§ **Exercise aim**: Gather all lines in the records below that include the word "October".

Data extracted from a collection
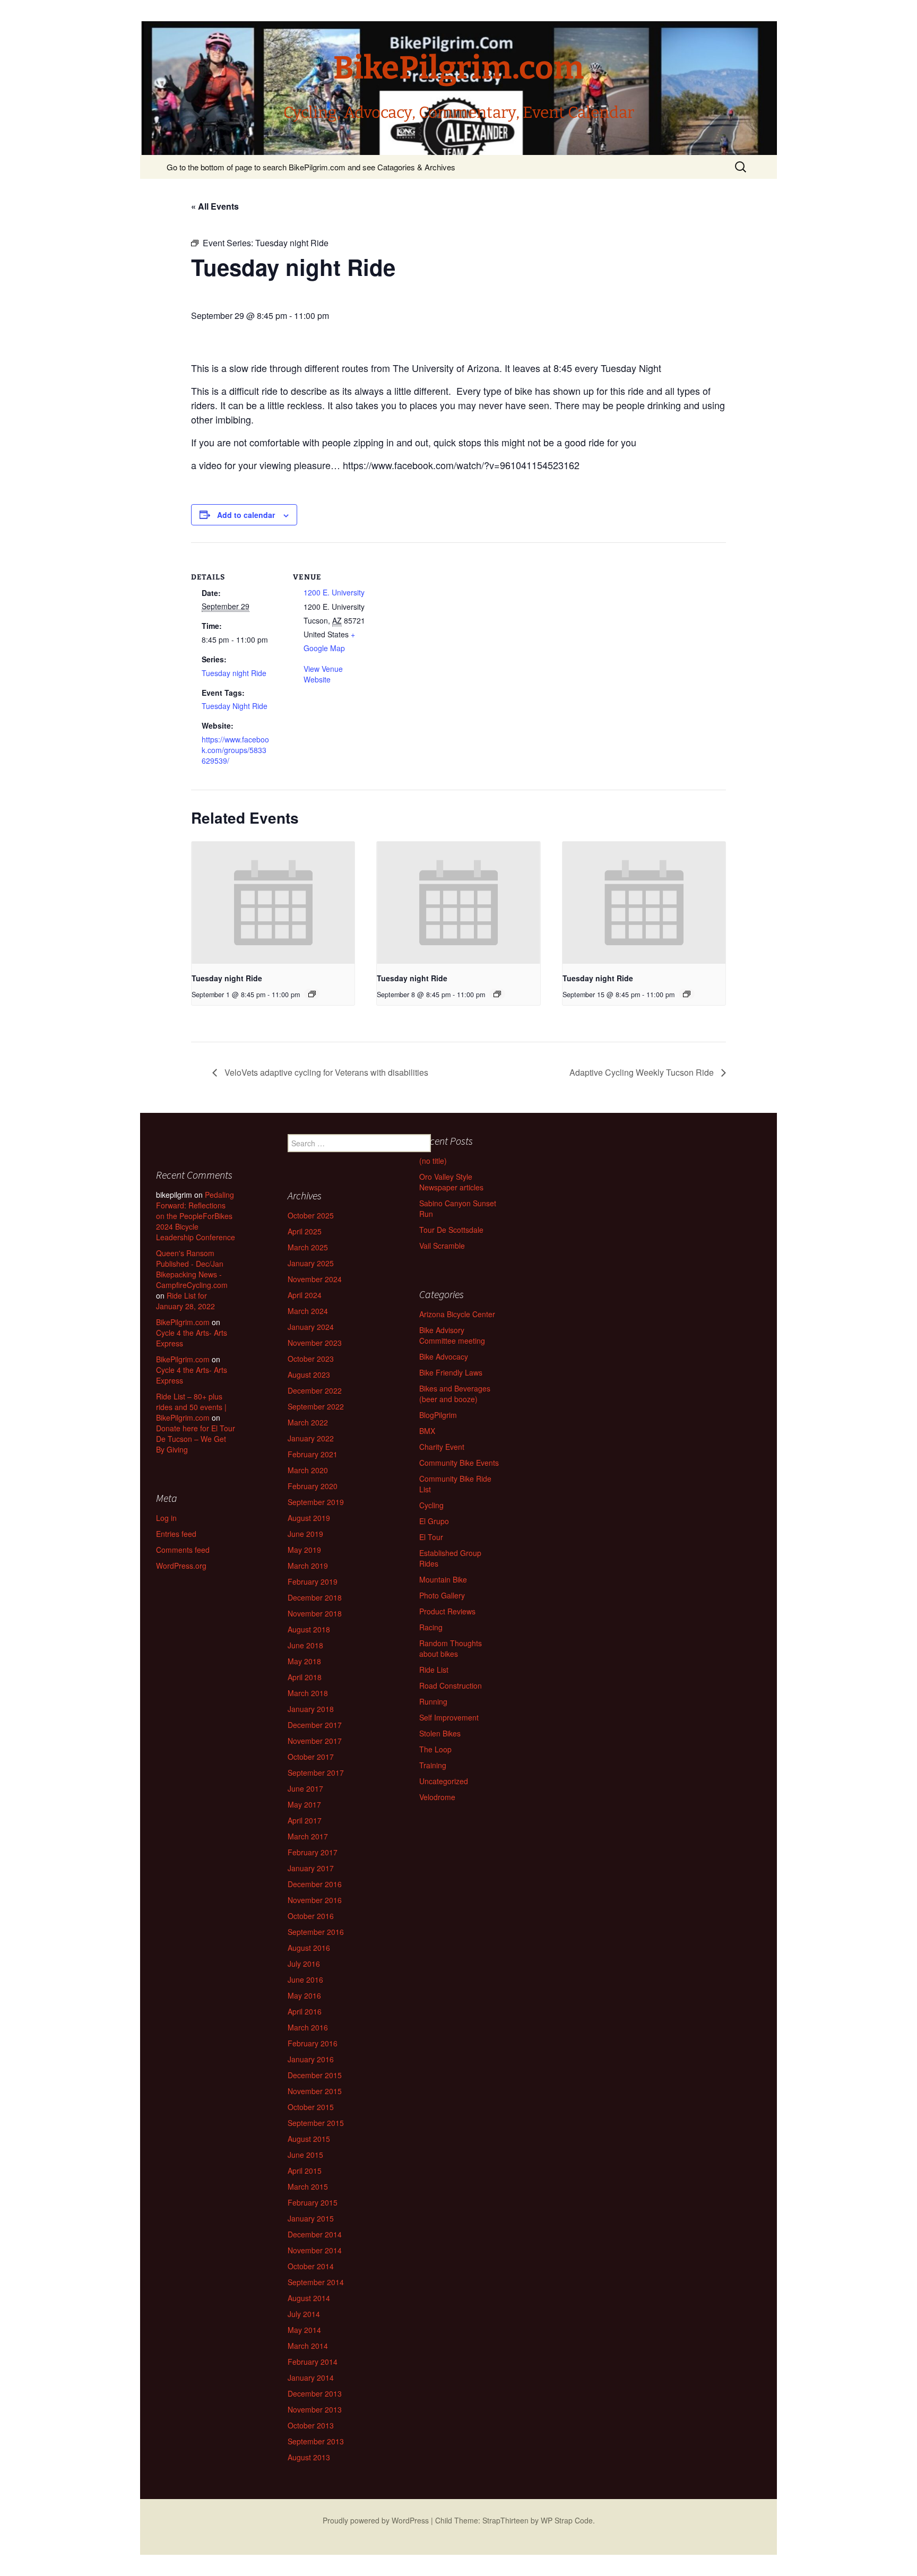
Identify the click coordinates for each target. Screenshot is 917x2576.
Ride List (433, 1669)
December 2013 (315, 2393)
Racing (431, 1627)
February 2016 (313, 2043)
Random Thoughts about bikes (450, 1648)
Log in (166, 1517)
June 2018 (305, 1645)
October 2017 (311, 1756)
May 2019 (304, 1549)
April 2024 (305, 1295)
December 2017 (315, 1724)
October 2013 (311, 2425)
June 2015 (305, 2154)
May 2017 (304, 1804)
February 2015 (313, 2202)
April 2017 (305, 1820)
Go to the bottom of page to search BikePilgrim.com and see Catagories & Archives (311, 166)
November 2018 (315, 1613)
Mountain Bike (443, 1579)
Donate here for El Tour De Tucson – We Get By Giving (195, 1439)
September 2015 (316, 2122)
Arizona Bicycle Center (457, 1314)
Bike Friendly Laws (450, 1372)
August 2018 (309, 1629)
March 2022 (308, 1422)
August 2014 (309, 2298)
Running (433, 1701)
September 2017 (316, 1772)
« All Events (215, 206)
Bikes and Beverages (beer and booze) (454, 1393)
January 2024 (311, 1326)
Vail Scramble (442, 1245)
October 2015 (311, 2107)
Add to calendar (246, 514)
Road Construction (450, 1685)
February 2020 (313, 1486)
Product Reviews (447, 1611)
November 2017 (315, 1740)
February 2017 (313, 1852)
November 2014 (315, 2250)
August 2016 (309, 1947)
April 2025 (305, 1231)
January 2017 (311, 1868)
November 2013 (315, 2409)
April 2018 (305, 1677)
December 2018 (315, 1597)
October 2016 (311, 1916)
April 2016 (305, 2011)
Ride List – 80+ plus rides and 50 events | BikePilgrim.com (191, 1407)
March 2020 (308, 1470)
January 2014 (311, 2377)
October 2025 (311, 1215)
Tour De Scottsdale (451, 1229)
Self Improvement (449, 1717)
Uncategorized (443, 1781)
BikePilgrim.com (183, 1322)
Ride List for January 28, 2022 (185, 1300)
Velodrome (437, 1797)
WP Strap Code (567, 2520)
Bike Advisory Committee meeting (452, 1335)
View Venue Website (323, 674)
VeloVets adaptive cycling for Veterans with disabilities (325, 1072)
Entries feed (176, 1533)
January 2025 (311, 1263)
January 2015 (311, 2218)
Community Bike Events (459, 1462)
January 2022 (311, 1438)
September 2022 (316, 1406)
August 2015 (309, 2138)
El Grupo (434, 1521)
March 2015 (308, 2186)
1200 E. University (334, 592)
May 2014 (304, 2329)
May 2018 (304, 1661)
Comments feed (183, 1549)
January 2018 (311, 1709)
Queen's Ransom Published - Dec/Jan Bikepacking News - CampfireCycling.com (192, 1269)
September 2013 (316, 2441)
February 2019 (313, 1581)
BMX (427, 1430)
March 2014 (308, 2345)
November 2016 (315, 1900)
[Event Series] (312, 994)
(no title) (433, 1160)
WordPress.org (181, 1565)
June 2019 (305, 1533)
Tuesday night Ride (234, 673)
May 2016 (304, 1995)
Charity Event (441, 1446)
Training (432, 1765)
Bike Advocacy (443, 1356)
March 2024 (308, 1311)
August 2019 (309, 1517)
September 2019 (316, 1502)
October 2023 (311, 1358)
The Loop (435, 1749)
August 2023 (309, 1374)
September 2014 (316, 2282)
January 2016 (311, 2059)
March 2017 (308, 1836)
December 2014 (315, 2234)
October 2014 (311, 2266)
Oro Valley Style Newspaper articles (451, 1181)
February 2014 (313, 2361)
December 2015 (315, 2075)
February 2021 (313, 1454)
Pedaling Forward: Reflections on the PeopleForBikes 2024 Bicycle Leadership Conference (195, 1215)
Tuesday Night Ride (234, 706)
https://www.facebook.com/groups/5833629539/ (235, 750)
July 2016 (304, 1963)
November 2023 (315, 1342)
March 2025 (308, 1247)
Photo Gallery (442, 1595)
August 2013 (309, 2457)
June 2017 (305, 1788)
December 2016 (315, 1884)
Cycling (431, 1505)
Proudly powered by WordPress (376, 2520)
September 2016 (316, 1931)
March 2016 (308, 2027)
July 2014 (304, 2314)
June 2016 (305, 1979)
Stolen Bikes (440, 1733)
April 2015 (305, 2170)
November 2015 (315, 2091)
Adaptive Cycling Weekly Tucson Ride (642, 1072)
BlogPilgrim (438, 1415)
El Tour (431, 1537)
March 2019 (308, 1565)
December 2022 (315, 1390)
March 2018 (308, 1693)
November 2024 (315, 1279)
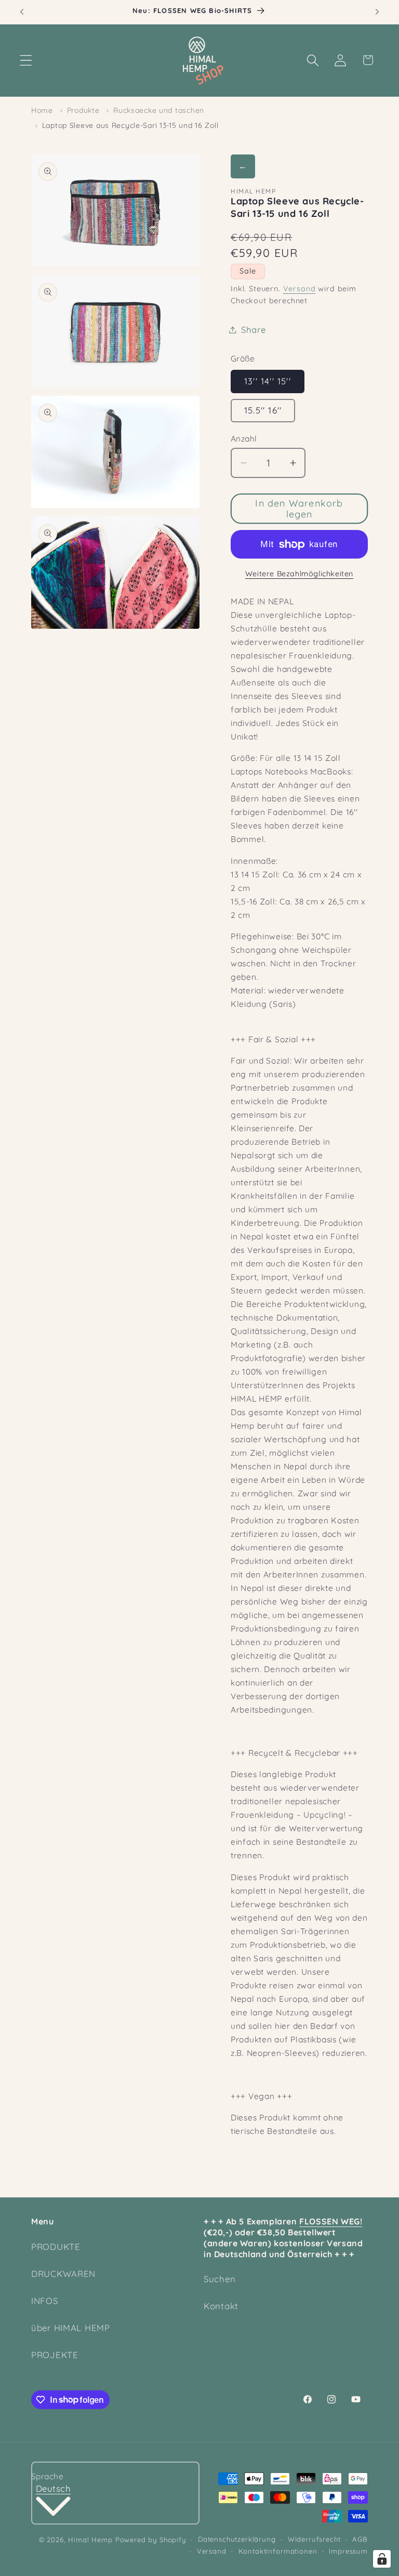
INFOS (44, 2300)
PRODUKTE (56, 2246)
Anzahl (244, 438)
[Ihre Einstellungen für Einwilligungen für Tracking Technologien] (382, 2559)
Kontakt (221, 2305)
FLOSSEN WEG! (330, 2221)
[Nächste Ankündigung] (377, 12)
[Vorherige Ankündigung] (21, 12)
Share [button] (253, 329)
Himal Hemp (90, 2539)
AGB (360, 2539)
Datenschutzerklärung (237, 2539)
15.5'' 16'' (263, 410)
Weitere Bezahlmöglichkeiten (299, 573)
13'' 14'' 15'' (267, 381)
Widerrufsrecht (314, 2539)
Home (42, 110)
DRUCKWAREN (63, 2273)
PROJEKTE (54, 2354)
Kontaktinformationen (277, 2551)
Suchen (219, 2278)
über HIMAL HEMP (70, 2327)
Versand (299, 288)
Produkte (83, 110)
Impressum (348, 2551)
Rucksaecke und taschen (158, 110)
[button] (26, 60)
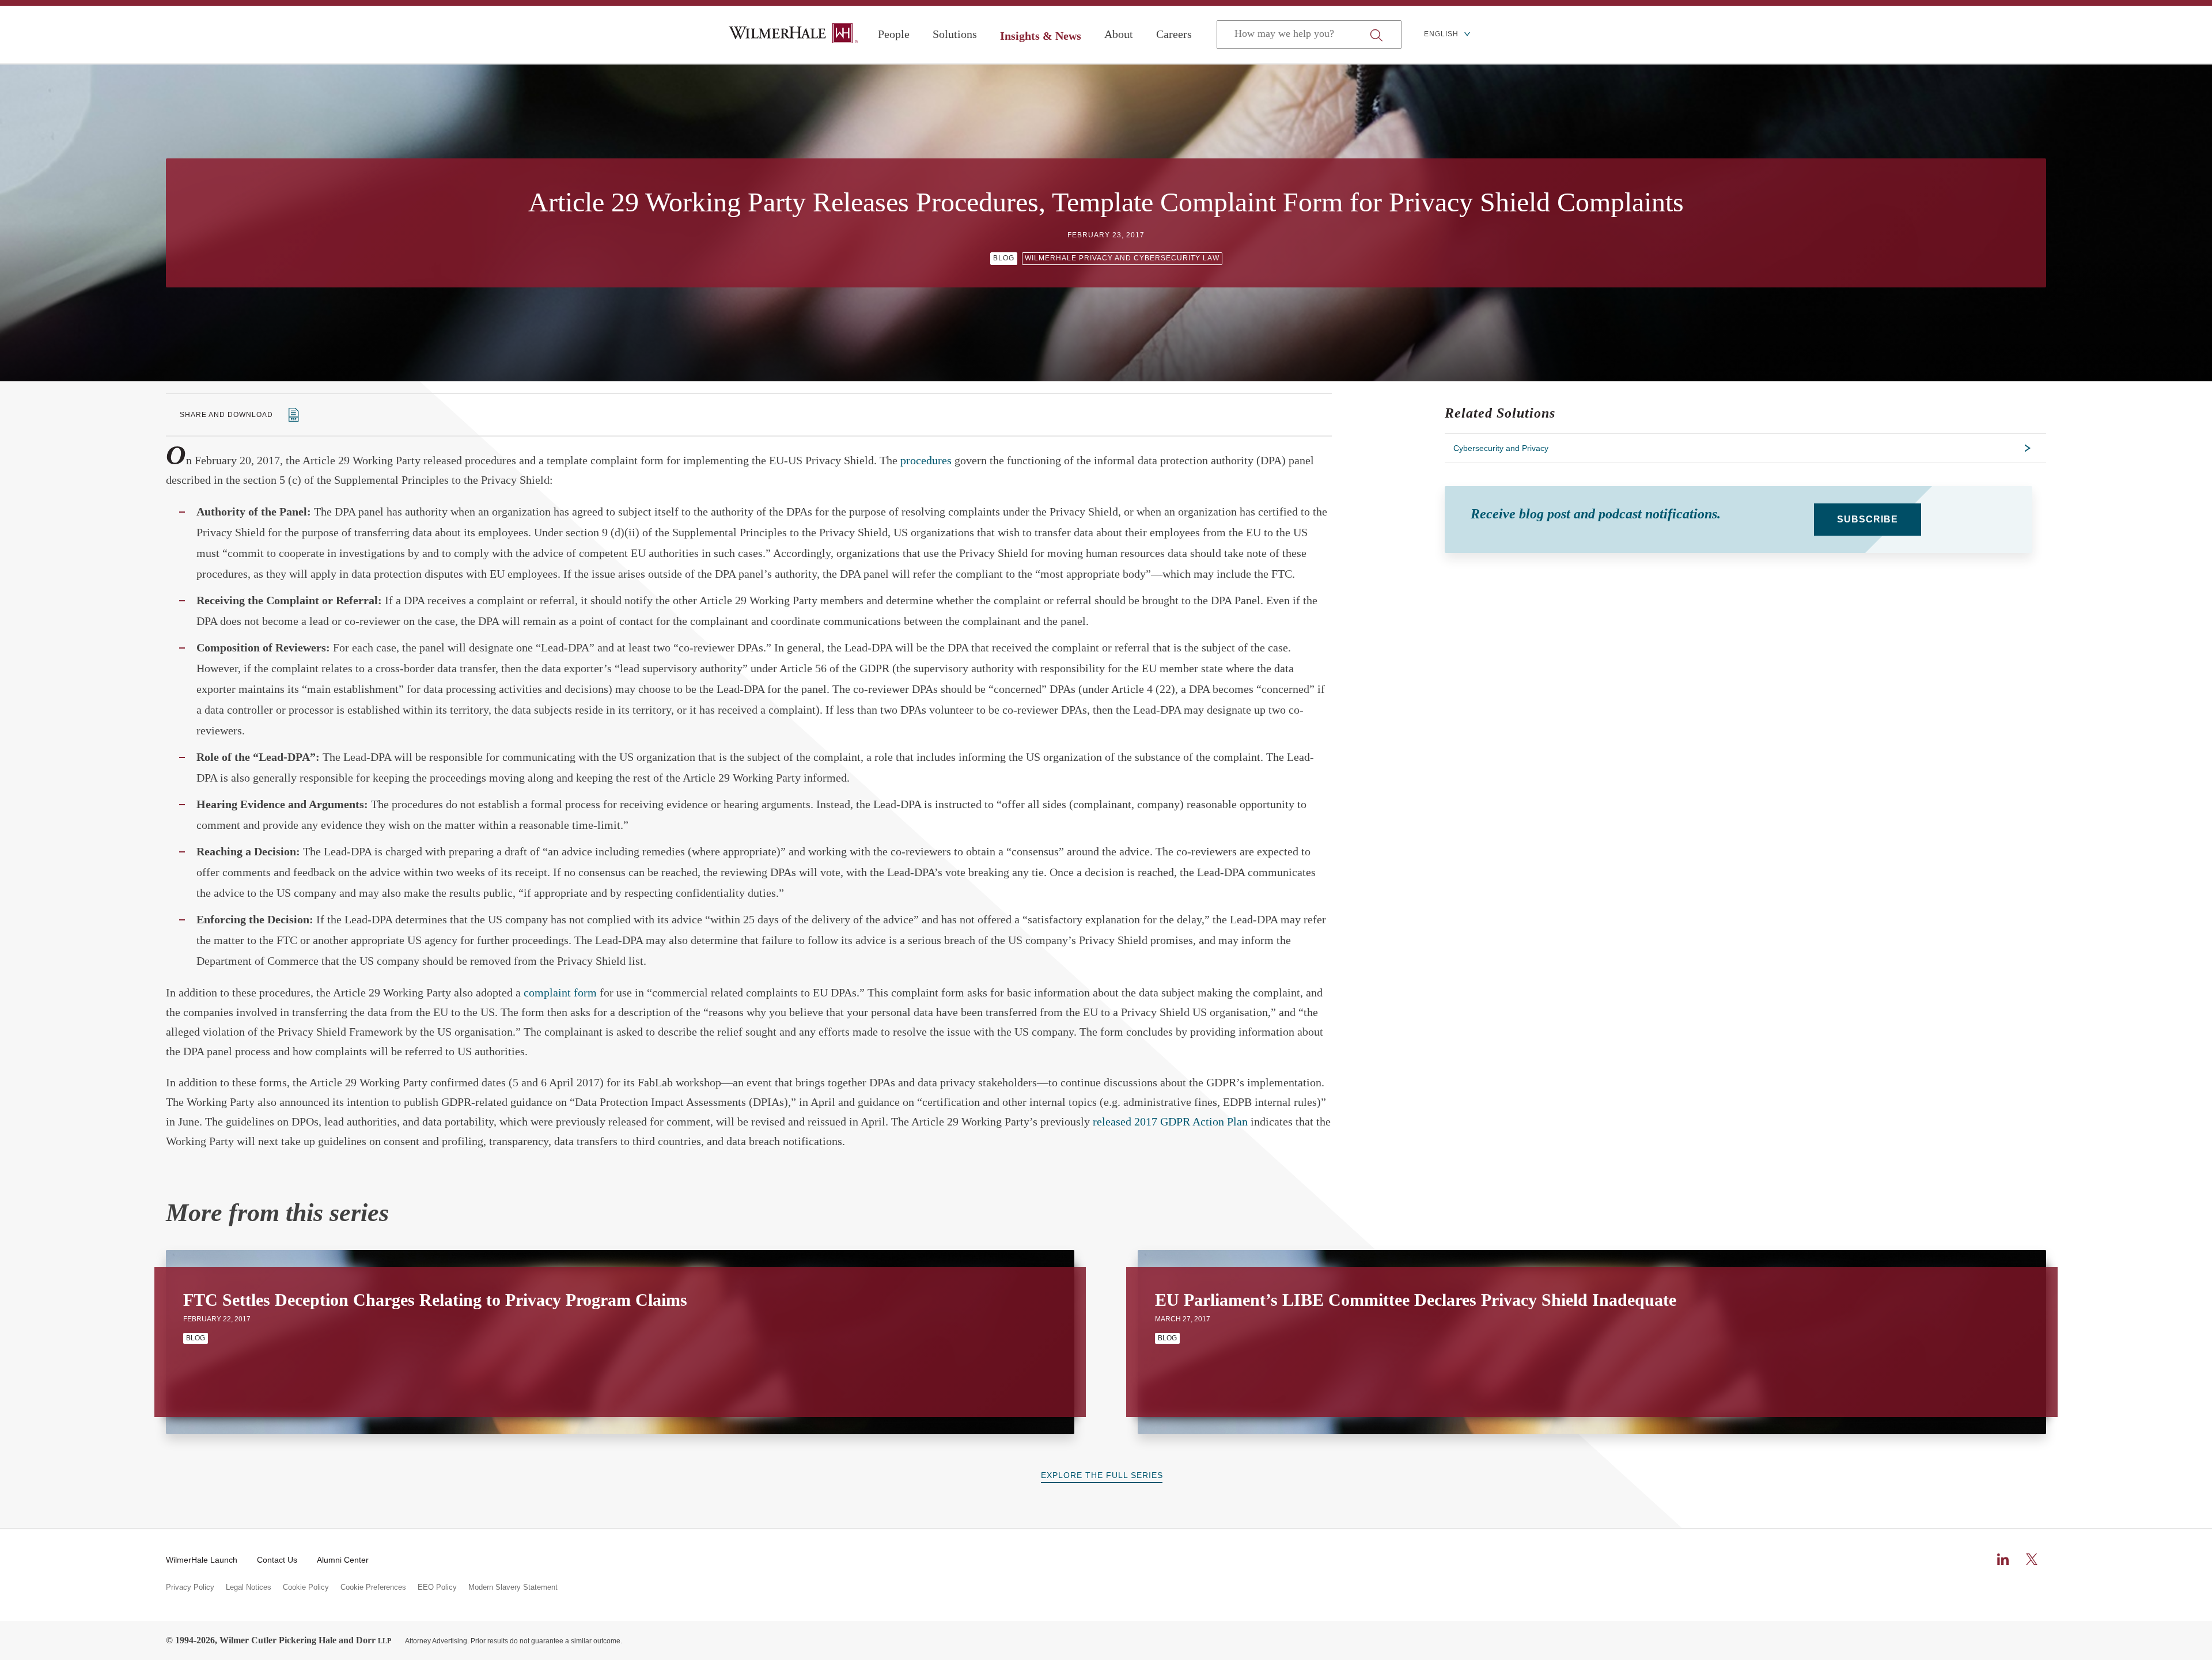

§ **Task response**:
October 2017 (311, 1756)
October 2013 (311, 2425)
October 2015 (311, 2107)
October 2016 (311, 1916)
October 2025 (311, 1215)
October 2023 (311, 1358)
October 2014 (311, 2266)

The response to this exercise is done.